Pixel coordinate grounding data
= = = = =
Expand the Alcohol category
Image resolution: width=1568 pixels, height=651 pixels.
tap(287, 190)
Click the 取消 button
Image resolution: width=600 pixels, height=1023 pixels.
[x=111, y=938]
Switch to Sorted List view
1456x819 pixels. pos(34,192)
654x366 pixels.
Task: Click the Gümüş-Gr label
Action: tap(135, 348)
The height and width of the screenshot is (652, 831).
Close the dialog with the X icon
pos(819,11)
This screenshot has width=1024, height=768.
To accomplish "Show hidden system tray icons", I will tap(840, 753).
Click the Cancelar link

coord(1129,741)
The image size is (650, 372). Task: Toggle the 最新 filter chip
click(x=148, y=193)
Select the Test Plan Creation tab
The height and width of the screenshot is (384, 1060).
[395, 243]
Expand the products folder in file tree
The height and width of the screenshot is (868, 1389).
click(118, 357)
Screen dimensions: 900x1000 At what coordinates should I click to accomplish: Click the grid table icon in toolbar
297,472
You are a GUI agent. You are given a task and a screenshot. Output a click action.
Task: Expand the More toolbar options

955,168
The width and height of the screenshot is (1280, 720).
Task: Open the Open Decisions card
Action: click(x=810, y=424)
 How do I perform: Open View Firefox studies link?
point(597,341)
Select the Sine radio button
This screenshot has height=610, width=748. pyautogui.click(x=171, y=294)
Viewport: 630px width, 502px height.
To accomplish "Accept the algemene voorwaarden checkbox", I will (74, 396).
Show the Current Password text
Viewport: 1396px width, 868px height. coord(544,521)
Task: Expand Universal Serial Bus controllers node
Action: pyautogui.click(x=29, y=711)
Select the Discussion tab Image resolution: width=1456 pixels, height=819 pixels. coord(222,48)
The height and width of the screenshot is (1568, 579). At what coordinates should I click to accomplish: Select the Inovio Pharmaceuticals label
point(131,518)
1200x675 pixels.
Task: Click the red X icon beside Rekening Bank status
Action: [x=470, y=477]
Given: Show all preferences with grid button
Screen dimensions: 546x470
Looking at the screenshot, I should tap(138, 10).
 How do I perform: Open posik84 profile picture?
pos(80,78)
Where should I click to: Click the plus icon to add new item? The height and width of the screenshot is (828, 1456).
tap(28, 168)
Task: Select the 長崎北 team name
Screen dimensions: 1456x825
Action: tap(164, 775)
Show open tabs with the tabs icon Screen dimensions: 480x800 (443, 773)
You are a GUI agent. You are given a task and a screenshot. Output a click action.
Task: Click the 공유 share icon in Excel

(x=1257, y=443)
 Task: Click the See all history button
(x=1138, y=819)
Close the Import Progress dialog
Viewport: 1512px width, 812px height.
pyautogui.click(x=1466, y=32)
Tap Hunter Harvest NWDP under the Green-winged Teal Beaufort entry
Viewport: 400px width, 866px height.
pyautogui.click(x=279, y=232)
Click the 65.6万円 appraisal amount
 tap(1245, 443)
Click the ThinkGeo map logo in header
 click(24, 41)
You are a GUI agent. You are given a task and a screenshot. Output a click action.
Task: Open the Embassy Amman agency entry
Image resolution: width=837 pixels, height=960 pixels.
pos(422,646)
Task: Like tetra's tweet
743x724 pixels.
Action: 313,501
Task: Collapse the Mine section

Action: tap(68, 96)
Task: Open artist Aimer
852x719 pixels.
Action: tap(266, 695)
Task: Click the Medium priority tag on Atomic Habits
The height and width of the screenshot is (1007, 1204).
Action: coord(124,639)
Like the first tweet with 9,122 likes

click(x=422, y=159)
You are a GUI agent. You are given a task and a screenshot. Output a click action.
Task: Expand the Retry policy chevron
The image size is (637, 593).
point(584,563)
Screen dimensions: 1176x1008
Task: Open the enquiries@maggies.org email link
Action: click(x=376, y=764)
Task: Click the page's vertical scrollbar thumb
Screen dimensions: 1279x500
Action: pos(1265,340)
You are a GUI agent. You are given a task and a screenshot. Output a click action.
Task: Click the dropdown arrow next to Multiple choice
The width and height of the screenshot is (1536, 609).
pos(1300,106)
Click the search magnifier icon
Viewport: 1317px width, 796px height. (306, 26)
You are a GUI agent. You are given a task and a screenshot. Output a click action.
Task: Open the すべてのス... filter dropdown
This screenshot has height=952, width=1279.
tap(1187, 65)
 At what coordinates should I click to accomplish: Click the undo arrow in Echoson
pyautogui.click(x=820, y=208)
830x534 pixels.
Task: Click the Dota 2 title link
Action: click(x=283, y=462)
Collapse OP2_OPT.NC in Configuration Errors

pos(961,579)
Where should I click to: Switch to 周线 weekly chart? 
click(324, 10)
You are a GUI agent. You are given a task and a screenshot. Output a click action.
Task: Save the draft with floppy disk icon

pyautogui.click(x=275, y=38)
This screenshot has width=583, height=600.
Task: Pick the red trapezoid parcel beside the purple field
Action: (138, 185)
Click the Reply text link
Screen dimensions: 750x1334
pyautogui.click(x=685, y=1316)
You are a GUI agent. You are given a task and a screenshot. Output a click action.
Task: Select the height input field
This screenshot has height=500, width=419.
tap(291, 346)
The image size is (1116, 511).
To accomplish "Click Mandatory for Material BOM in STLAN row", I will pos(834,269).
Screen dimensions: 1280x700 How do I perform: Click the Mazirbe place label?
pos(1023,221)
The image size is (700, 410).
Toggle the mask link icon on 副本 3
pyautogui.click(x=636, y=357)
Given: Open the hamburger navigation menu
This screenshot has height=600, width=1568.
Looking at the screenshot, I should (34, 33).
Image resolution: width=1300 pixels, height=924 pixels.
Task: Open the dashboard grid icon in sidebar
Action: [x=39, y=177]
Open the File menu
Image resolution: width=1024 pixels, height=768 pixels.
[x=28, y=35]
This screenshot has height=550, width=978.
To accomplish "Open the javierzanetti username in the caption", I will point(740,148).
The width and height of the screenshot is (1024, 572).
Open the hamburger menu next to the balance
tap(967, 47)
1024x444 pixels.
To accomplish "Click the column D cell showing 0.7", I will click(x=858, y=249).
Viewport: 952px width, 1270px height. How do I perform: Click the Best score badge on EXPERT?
= = = = =
* [How to complete this task] Above are the entries. Quote exactly the lines from the one bearing "This screenshot has width=1024, height=768." through the one bearing "Select the Test Plan Creation tab".

* [Result below]
This screenshot has width=1024, height=768.
To accomplish "Show hidden system tray icons", I will tap(840, 753).
Click the Cancelar link

coord(1129,741)
The image size is (650, 372). Task: Toggle the 最新 filter chip
click(x=148, y=193)
Select the Test Plan Creation tab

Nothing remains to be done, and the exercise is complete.